Norman Lamm believed it was our challenge to reach high, to dream large dreams, to dare to dream, as we learned from David. Norman Lamm believed in the capacity of Jews and all people of good will to aspire to greatness in their lives. But not the greatness of wealth or power or fame; the true greatness of meaning and goodness. Norman Lamm taught us to aspire, but to aspire to a values-driven life, informed by Torah values. He believed that the Jewish story, our laws, sacred wisdom, sense of history and destiny, informed by Western values and knowledge, was the Royal Reach that could help us build a better world.
Rabbi Norman Lamm was a rabbi, scholar, educator and philosopher who invested his life in building and sustaining what we call Modern Orthodoxy. He helped fashion that critical segment of the Jewish community that aspired to a life of “Torah UMadda” synthesizing the splendor of Jewish thought and law with the wisdom of Western civilization — the arts and sciences — to fashion a life worth living in a world worth living in. He believed in the guidance of God, His divine discipline, in the future of a vibrant Jewish people and in the wonder of the State of Israel.

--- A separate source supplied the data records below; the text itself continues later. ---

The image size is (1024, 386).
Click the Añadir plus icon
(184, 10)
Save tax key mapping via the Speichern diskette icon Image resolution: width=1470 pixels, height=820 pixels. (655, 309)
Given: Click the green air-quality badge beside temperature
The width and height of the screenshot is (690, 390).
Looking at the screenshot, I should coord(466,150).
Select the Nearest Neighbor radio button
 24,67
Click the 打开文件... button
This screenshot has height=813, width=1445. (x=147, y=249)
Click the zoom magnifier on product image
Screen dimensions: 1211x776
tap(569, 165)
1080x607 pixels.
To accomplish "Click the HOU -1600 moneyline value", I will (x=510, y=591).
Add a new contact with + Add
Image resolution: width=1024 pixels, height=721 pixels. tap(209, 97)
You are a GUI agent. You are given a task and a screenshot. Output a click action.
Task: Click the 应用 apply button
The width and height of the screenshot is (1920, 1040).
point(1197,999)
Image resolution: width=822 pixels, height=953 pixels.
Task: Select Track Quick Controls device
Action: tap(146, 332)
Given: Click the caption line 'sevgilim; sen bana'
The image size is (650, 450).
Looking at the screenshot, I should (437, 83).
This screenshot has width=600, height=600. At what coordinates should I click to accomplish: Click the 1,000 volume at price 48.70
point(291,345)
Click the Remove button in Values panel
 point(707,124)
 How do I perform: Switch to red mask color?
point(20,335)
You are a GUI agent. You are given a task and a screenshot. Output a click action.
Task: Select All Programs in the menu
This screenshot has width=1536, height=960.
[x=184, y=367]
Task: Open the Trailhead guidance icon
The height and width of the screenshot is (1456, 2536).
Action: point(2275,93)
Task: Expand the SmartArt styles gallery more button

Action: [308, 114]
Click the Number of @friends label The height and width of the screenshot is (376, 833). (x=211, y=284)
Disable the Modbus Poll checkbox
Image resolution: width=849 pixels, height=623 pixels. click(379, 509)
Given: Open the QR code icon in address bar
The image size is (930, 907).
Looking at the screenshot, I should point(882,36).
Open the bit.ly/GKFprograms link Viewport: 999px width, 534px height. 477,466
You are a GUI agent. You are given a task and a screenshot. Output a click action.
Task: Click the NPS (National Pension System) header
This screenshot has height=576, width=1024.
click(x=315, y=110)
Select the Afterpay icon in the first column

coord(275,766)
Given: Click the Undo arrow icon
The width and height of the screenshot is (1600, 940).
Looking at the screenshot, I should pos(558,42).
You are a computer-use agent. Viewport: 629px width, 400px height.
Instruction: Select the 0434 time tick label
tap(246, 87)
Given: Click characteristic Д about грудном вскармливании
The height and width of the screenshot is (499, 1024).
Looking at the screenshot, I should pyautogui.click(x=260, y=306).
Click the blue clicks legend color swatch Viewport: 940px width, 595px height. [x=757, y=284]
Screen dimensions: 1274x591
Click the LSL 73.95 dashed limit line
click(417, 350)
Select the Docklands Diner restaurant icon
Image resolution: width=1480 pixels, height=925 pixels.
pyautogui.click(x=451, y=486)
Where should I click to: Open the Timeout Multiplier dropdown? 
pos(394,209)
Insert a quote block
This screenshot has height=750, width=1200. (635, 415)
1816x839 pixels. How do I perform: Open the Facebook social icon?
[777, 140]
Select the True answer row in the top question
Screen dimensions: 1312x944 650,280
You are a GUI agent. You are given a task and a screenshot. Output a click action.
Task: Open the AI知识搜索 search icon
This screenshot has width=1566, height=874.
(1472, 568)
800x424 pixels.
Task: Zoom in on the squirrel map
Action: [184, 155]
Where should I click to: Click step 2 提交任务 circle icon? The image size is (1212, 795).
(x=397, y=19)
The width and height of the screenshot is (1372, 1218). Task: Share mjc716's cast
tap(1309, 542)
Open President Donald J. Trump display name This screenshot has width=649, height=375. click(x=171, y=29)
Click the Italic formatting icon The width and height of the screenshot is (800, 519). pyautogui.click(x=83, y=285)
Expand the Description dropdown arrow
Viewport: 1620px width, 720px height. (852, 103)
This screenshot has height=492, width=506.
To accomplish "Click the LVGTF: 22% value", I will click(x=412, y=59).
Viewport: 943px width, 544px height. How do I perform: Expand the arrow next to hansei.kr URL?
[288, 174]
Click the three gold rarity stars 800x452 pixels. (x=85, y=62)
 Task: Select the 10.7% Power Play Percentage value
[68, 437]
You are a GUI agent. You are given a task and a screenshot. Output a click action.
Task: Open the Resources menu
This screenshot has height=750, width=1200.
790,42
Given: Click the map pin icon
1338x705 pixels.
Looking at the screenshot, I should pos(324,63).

A brilliant scholar, captivating speaker and learned thinker, he authored 10 books, led synagogues in Massachusetts and New York, was a professor of philosophy and, for 27 years, served as president of Yeshiva University, until his retirement in 2002. Thousands of students, thousands of rabbis, educators, physicians, lawyers, businesspeople, social workers and psychologists prepared themselves for a values-driven life under his stewardship.
He was unafraid to engage in the intellectual issues of the past 60 years, the challenge of values in a post-modern world, the struggle to maintain a life of nuance and complexity at times of absolutes and correctness. He fought to position Modern Orthodoxy as an unafraid, Maimonidean philosophy that saw Torah as nuanced, timeless yet dynamic.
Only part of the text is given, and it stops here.